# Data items
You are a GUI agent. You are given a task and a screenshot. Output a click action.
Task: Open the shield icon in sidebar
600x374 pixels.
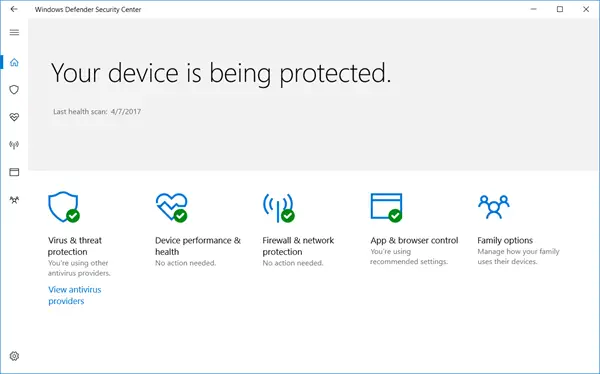[x=14, y=90]
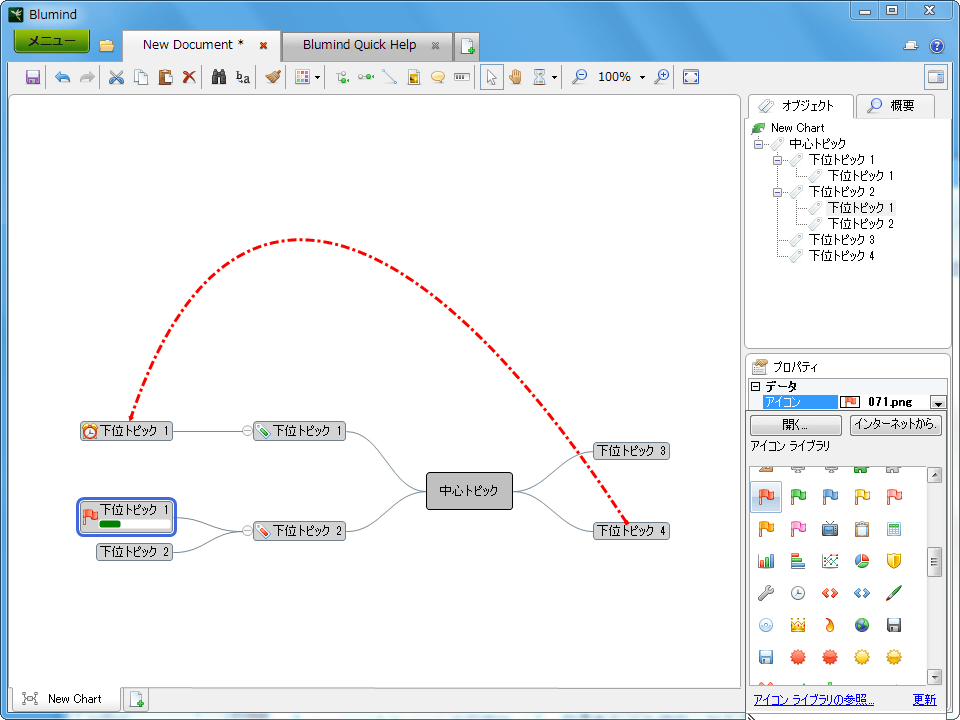Click the Full Screen icon
This screenshot has height=720, width=960.
click(691, 77)
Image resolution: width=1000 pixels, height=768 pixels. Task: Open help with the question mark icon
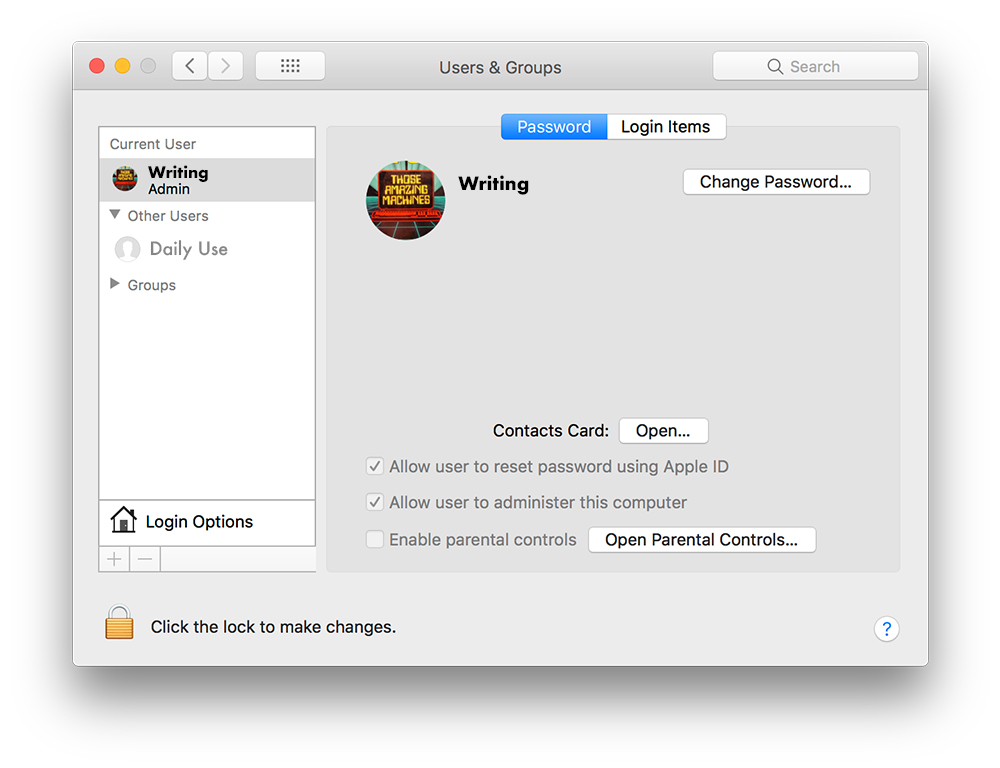886,629
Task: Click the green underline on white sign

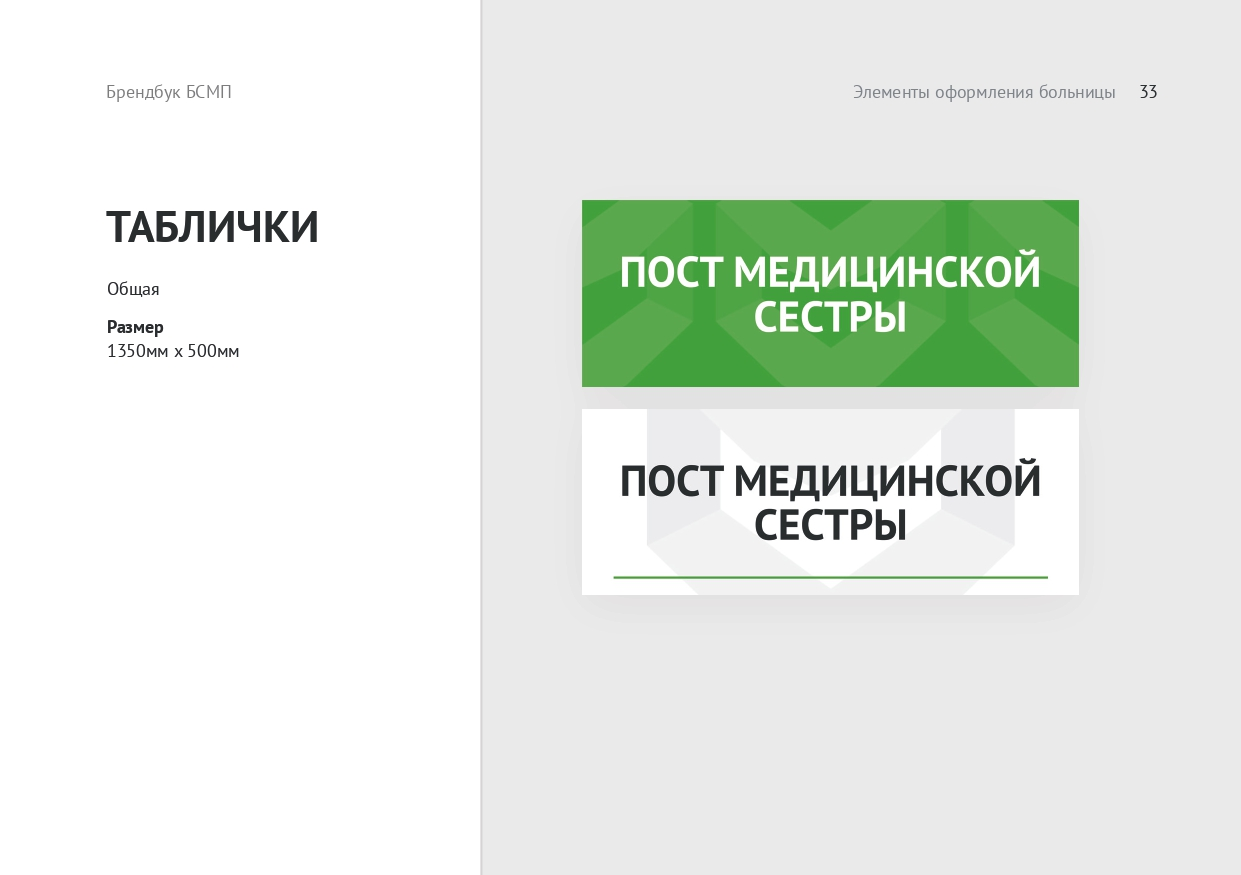Action: [x=830, y=577]
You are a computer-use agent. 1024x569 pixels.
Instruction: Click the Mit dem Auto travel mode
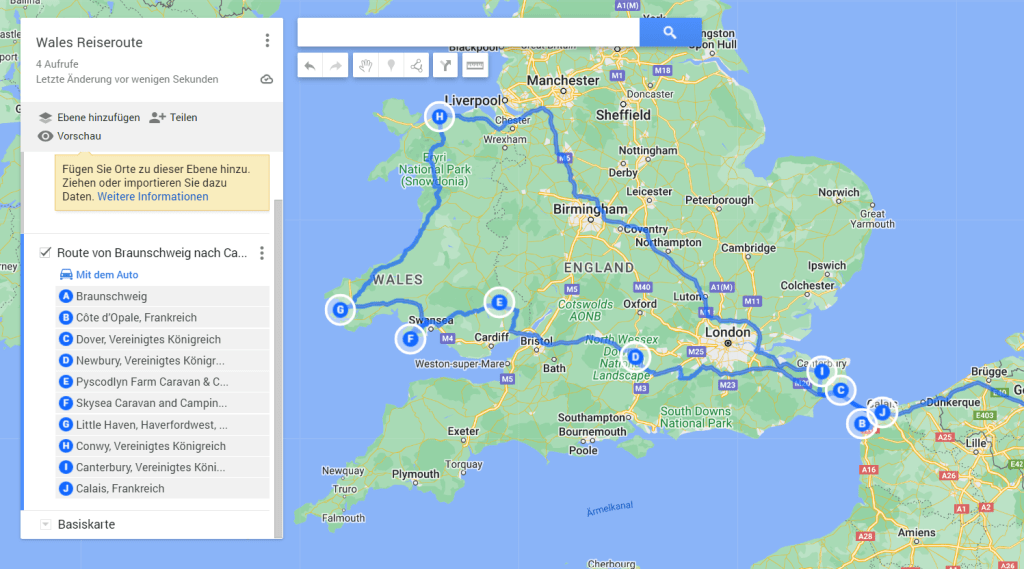98,275
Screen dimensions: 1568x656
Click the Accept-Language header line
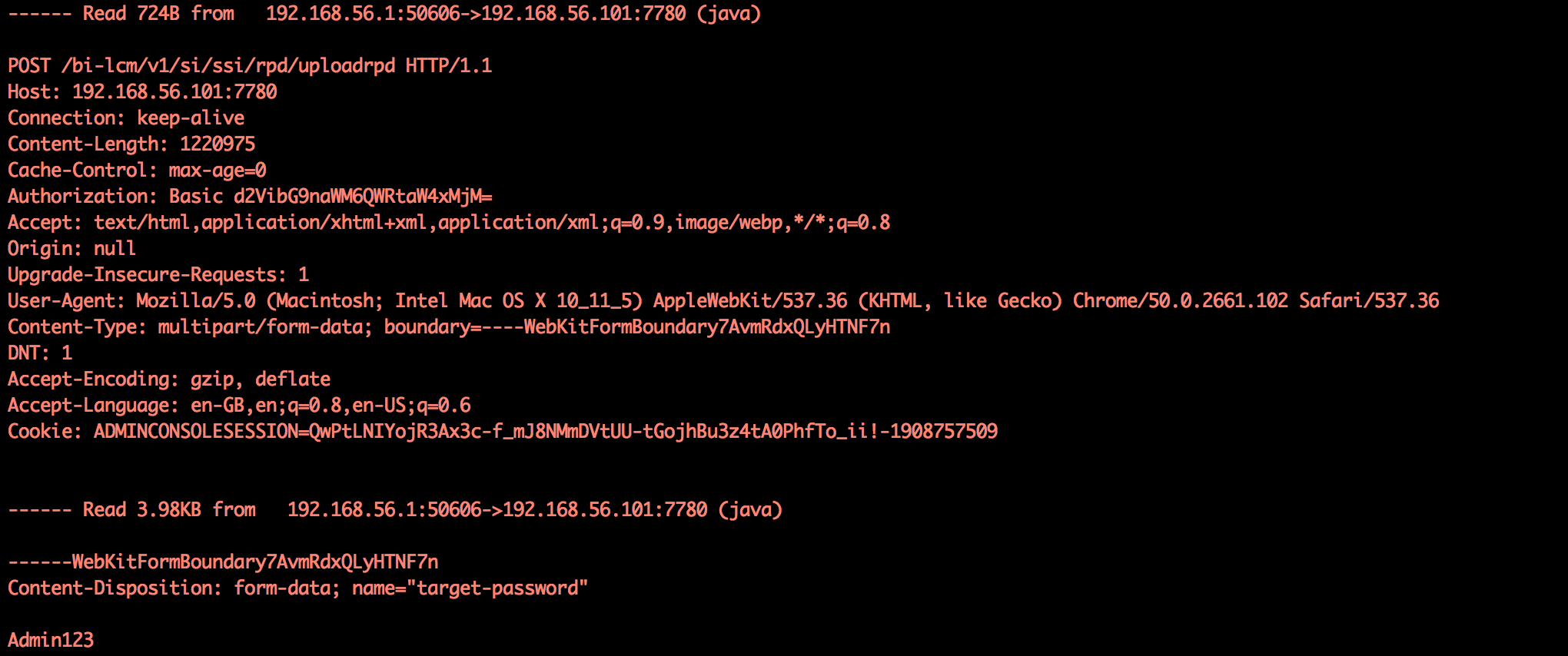pos(239,405)
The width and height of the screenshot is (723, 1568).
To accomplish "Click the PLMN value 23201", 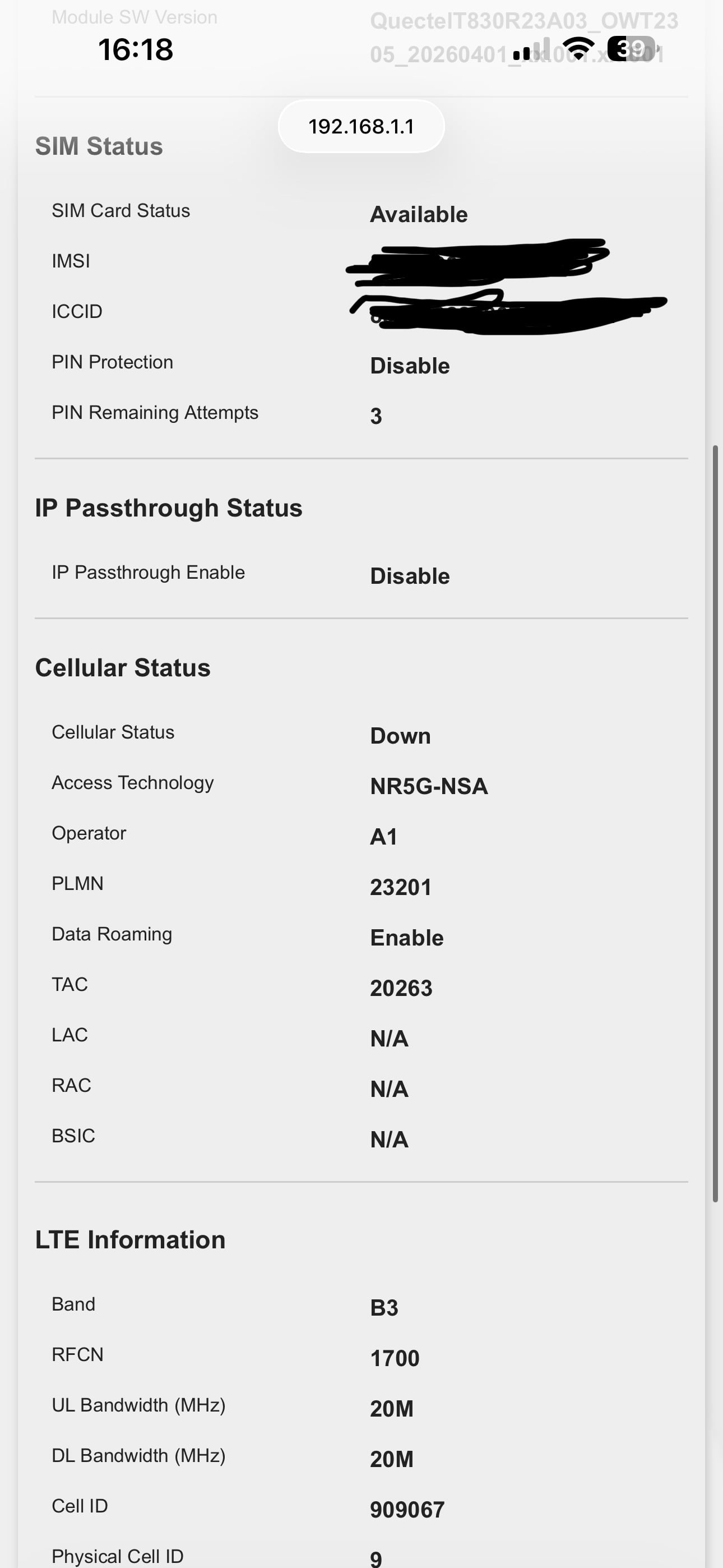I will pos(401,888).
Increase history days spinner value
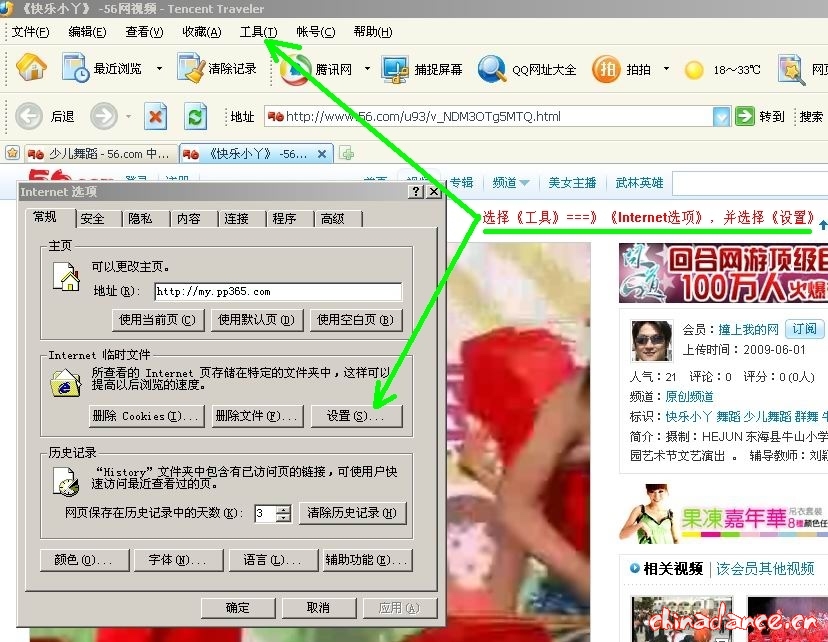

# Exercise goal
Nothing but an exact copy belongs in the answer: the lines from the top of the records through the line containing "The width and", minus the pictures.

# Task solution
You are a GUI agent. You are given a task and a screenshot. Output a click action.
Task: Open the shield icon in sidebar
600x374 pixels.
[x=14, y=90]
Click the Full Screen icon
This screenshot has height=720, width=960.
click(691, 77)
Image resolution: width=1000 pixels, height=768 pixels. Task: Open help with the question mark icon
886,629
Task: Click the green underline on white sign

Action: [x=830, y=577]
You are a computer-use agent. 1024x569 pixels.
Instruction: Click the Mit dem Auto travel mode
98,275
Screen dimensions: 1568x656
Click the Accept-Language header line
pos(239,405)
The width and height of the screenshot is (723, 1568).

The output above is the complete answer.